Mr. Film Himself (Parte I)

En nuestros tiempos, y a decir verdad desde hace un par de décadas, es prácticamente un cliché decir que Martin Scorsese es el mejor director de cine norteamericano vivo. No sería descabellado tampoco afirmar que probablemente se trate del mejor director de cine norteamericano de la historia, vivo o muerto o incluso, ¡arriesguemos un vaticinio!, por nacer, así como tampoco resultaría necesariamente exagerado quitar el gentilicio de la sentencia y nombrar a Scorsese el mejor director de cine ever a secas, Mr. Film Himself.

En efecto, las narrativas frecuentemente violentas de Scorsese parecen, por un lado, capturar algo básico tanto del capitalismo monopólico en su estadio tardío (famosamente, según Lenin, su último estadio posible) como de la animalidad atávica que subyace a la civilización, no tanto en el sentido de que aflore cada vez que hay crisis periódicas sino más bien en el de que, de hecho, la animalidad constituye la base misma de dicha civilización, su condición de posibilidad (recordemos que, para Benjamin, todo documento civilizatorio es también un documento de barbarie).

Por otro lado, estas “capturas” de las películas de Scorsese, verdaderas radiografías de cómo vivimos y morimos en la actualidad, tienen un valor estético casi indescriptible: ríos de tinta se han gastado intentando explicar por qué funciona lo que funciona en Mean Streets (1973), en Taxi Driver (1976), en Raging Bull (1980), en After Hours (1985) o en Goodfellas (1990), a nivel de puesta en escena, de actuación, de edición, de banda sonora, de ambientación, de tono, de ritmo, de guión, etc., pero lo cierto es que, para parafrasear a Morpheus en The Matrix (1999), una película de Scorsese tiene que ser vista, internalizada y vivida para ser entendida… quizás incluso para ser creída.

En una carrera en la que abundan las películas violentas y difícilmente disfrutables para personas de sensibilidades delicadas, sin embargo, Casino (1995) se destaca como la más violenta de las películas violentas de Scorsese, por encima incluso de las, a ratos, insoportables Cape Fear (1991), Gangs of New York (2002) o The Departed (2006).

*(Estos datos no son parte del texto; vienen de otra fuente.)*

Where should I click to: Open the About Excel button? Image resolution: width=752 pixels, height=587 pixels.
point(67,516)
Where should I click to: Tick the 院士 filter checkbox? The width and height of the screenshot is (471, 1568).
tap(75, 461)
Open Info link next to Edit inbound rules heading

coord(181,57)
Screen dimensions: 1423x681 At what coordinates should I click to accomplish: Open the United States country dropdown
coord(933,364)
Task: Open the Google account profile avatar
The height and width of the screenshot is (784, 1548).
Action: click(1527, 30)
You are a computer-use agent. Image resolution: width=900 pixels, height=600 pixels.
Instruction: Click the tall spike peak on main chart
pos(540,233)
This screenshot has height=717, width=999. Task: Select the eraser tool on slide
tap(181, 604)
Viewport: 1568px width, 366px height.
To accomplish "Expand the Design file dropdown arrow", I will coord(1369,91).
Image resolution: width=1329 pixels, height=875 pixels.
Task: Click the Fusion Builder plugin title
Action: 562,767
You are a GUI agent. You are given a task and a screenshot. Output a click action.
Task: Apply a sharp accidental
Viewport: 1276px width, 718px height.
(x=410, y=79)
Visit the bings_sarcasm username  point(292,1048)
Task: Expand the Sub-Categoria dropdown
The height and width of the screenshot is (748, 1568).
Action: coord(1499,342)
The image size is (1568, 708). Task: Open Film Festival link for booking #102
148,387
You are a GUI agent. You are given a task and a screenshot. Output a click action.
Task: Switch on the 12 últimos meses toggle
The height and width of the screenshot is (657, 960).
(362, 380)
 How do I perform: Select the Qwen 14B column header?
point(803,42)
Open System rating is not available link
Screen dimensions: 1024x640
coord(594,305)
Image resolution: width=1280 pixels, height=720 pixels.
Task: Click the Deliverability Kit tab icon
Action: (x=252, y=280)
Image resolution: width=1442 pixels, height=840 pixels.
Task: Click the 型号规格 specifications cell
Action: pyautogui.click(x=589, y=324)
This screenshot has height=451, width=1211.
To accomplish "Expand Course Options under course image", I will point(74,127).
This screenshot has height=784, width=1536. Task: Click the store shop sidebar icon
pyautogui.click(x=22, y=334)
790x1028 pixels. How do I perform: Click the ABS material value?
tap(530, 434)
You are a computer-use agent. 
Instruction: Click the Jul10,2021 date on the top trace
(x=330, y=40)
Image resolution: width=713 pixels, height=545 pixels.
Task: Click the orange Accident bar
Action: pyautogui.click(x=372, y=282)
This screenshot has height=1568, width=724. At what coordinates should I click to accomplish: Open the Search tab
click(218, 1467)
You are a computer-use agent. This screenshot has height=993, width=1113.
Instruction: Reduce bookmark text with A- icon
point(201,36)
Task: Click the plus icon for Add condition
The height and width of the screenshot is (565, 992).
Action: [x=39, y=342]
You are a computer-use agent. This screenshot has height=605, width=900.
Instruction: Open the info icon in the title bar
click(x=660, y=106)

En efecto, en Casino tenemos la historia de Sam “Ace” Rothstein (Robert De Niro), un administrador de casinos de Las Vegas que trabaja para la mafia de Chicago y que –aunque no es precisamente un santo– no se ocupa directamente del trabajo sucio, sino que tiene a su lado, para estos fines, a Nicholas “Nicky” Santoro (Joe Pesci), matón de rasgos psicopáticos que lidera una temible guarda pretoriana conformada por maleantes tan feroces como fieles y dedicada a imponer la voluntad del poder (en este caso, de la mafia de Chicago, pero, más concretamente, de Nicky) by any means necessary. Se trata de una estructura autoritaria totalmente volcada a la acumulación de capital y a la defensa constante de una hegemonía absoluta pero frágil que, por volteretas varias de la trama y por el claro elemento disruptivo que es Nicky, se desequilibra una vez que a éste se le sube el poder a la cabeza y él empieza a operar de manera cada vez más errática e irracional, así como, en definitiva, ya no para el enriquecimiento o para el aumento del prestigio de la empresa, del casino, sino para su propia satisfacción personal. Digamos que, al principio, Nicky es un peón al que se le suele ir la mano; luego, cuando su importancia crece y se convierte en algo así como un “ejecutivo” o un “funcionario”, se olvida de que es peón y empieza a soñar con que él, realmente, manda, y parece creer que él y sus rufianes pueden constituir su propia estructura jerárquica por afuera, e incluso por encima, de la ya establecida por la mafia.

Como toda película de mafia que se respete, Casino tiene un argumento enrevesado hasta el acabose y pretende, en su complejidad, retratar precisamente la complejidad del sistema que la mafia emula, parodia y supera, además de que a veces conquista, que es el sistema del libre mercado en sus facetas más descarnadas y sinceras. Por eso, me resulta imposible intentar resumir, aquí, los excesos violentos de Nicky y su pandilla mientras son el brazo armado de la mafia, así como las transgresiones que cometen cuando pierden la relativa mesura y se enemistan con sus propios jefes, a quienes no les conviene tener en sus filas a balas perdidas, y arribistas, como ellos. Pero lo cierto es que llega el momento en el que los jefes de Nicky se hartan de sus arrebatos y, sobre todo, constatan que el hombre es mal negocio. En un universo neoliberal operético como el de esta película, eso es una sentencia de muerte.

De modo que, por supuesto, lo matan. La escena en la que esto sucede es, hands down, la más aterradora de la carrera de Scorsese y una de las más violentas que el cine comercial estadounidense ha parido en toda su historia. No recomiendo a nadie que sea sensible a este tipo de cosas darle play al siguiente video.

 

 

Acompañado por su hermano, delincuente también pero ni de lejos del mismo calibre que él, Nicky llega a una reunión con su propia banda en la que pretende tratar, con los miembros de ésta, acólitos y leales de siempre, los pasos a seguir en sus difíciles interacciones con la mafia, con Ace y con el gobierno de Estados Unidos, que al menos nominalmente está en contra de la influencia criminal en los casinos. Pero, para sorpresa de Nicky, sus propios guardaespaldas, esos perros guardianes a los que él ha entrenado tan bien y ha usado, para los crímenes más espeluznantes, durante toda la película, lo reciben a batazos (le caen a golpes con bates de béisbol, literalmente) y matan, sin piedad alguna, a su hermano ante sus propios ojos. Se aseguran de que Nicky vea todo, de hecho, cuando rompen a palos al hermano y lo tiran a un hueco cavado en el suelo, luego de lo cual proceden a propinarle aún más batazos a él también, a Nicky, y a meterlo igualmente en el hueco. Le lanzan la tierra encima mientras todavía está respirando.

Es difícil de ver y es más difícil aun de olvidar.

Ay de aquel líder autoritario que, independientemente de los fines para los que él creía que ejercía su poder brutal, caiga en las manos de sus propios matones. Nadie en la vida es tan peligroso como un apóstata o como un guardaespaldas resentido y vengativo.